[Opening DATA RECORDS section]

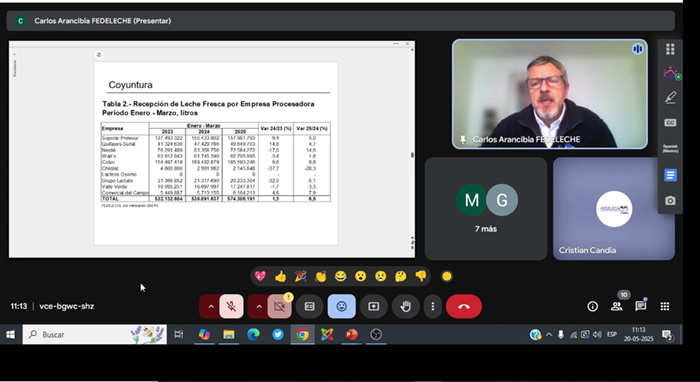Click the present screen icon
This screenshot has height=382, width=700.
(374, 306)
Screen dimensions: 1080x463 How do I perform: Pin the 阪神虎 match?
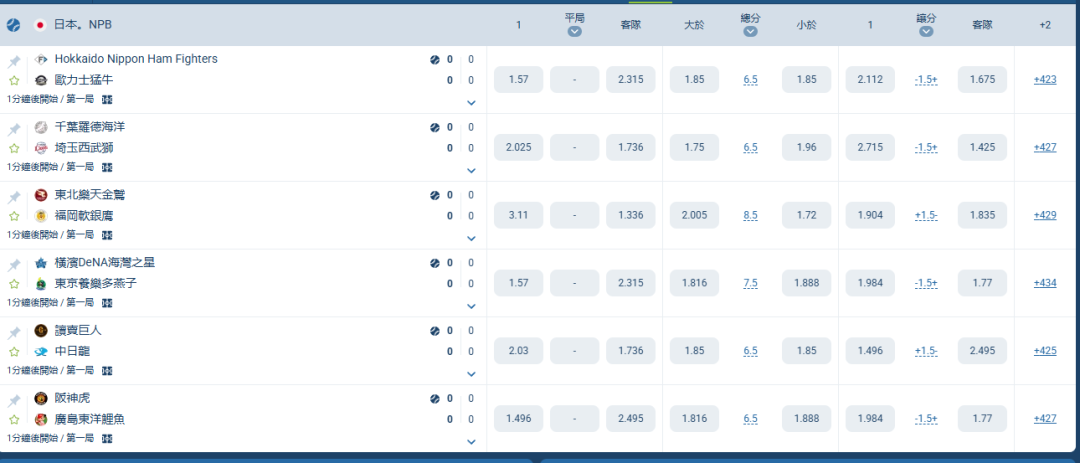[x=14, y=402]
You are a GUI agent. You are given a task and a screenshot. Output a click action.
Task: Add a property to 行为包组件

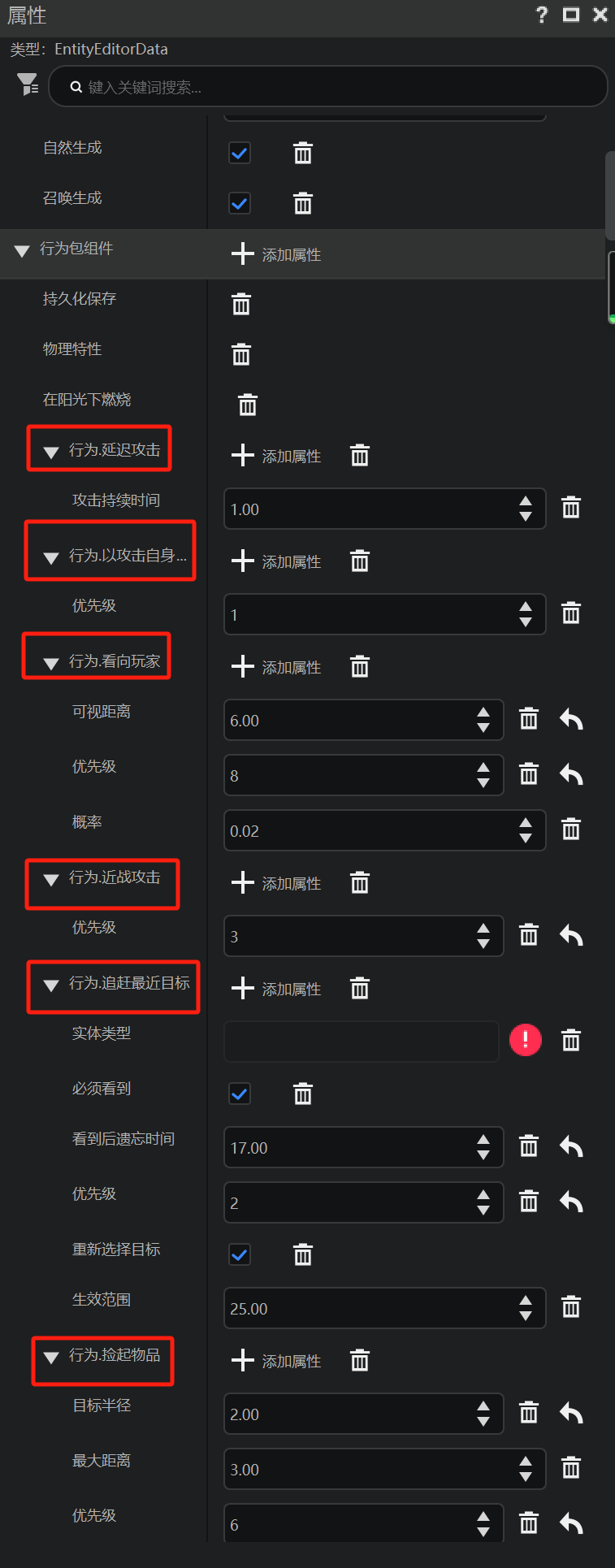click(x=276, y=253)
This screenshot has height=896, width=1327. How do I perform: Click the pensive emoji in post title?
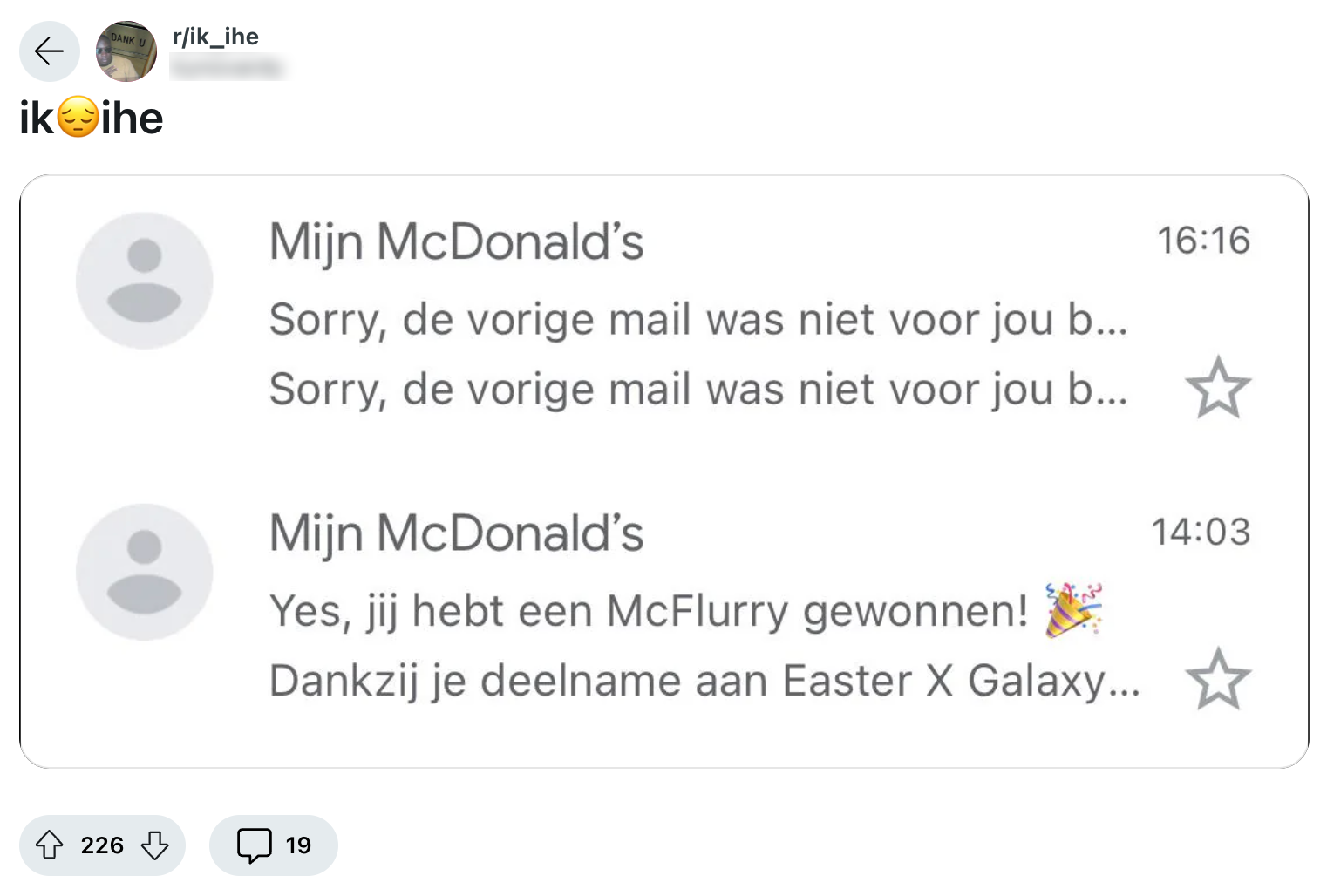point(78,118)
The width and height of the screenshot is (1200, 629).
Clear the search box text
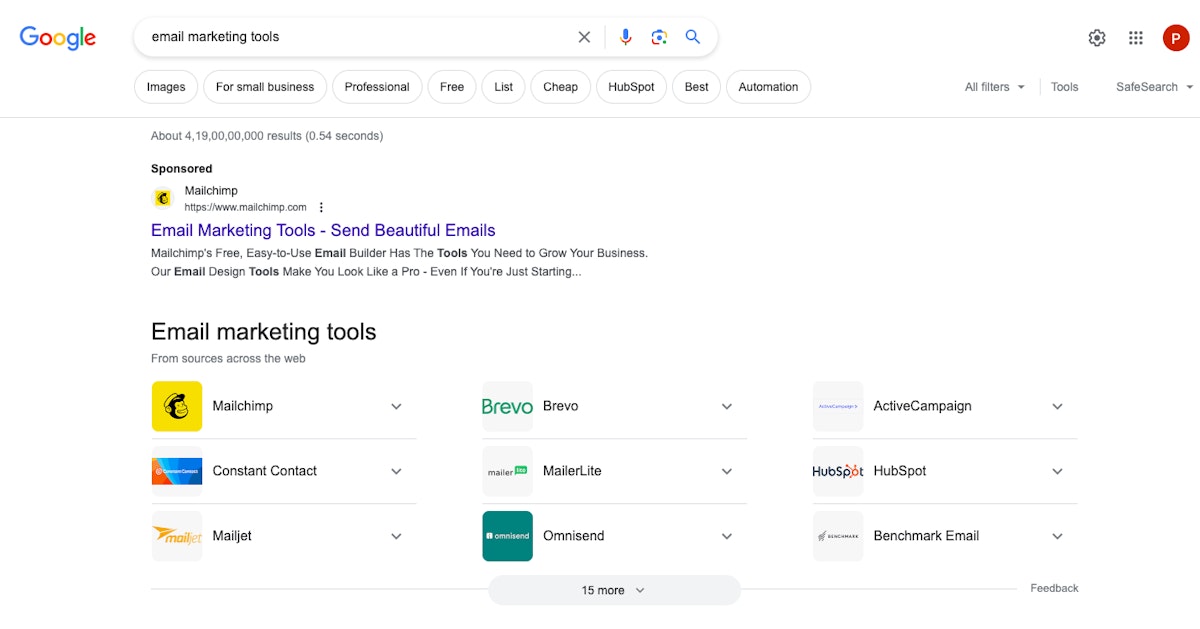tap(584, 37)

[Closing DATA RECORDS section]

▶ _WHAT IS REQUIRED_: Produce an exact copy of the lines from the line containing "Task: Add a property to 行为包组件" through the last line of the records, with no pictures and no other text.

▶ _EXERCISE ANSWER_:
Task: Add a property to 行为包组件

click(x=276, y=253)
This screenshot has height=896, width=1327. How do I perform: Click the pensive emoji in post title?
point(78,118)
The width and height of the screenshot is (1200, 629).
Clear the search box text
tap(584, 37)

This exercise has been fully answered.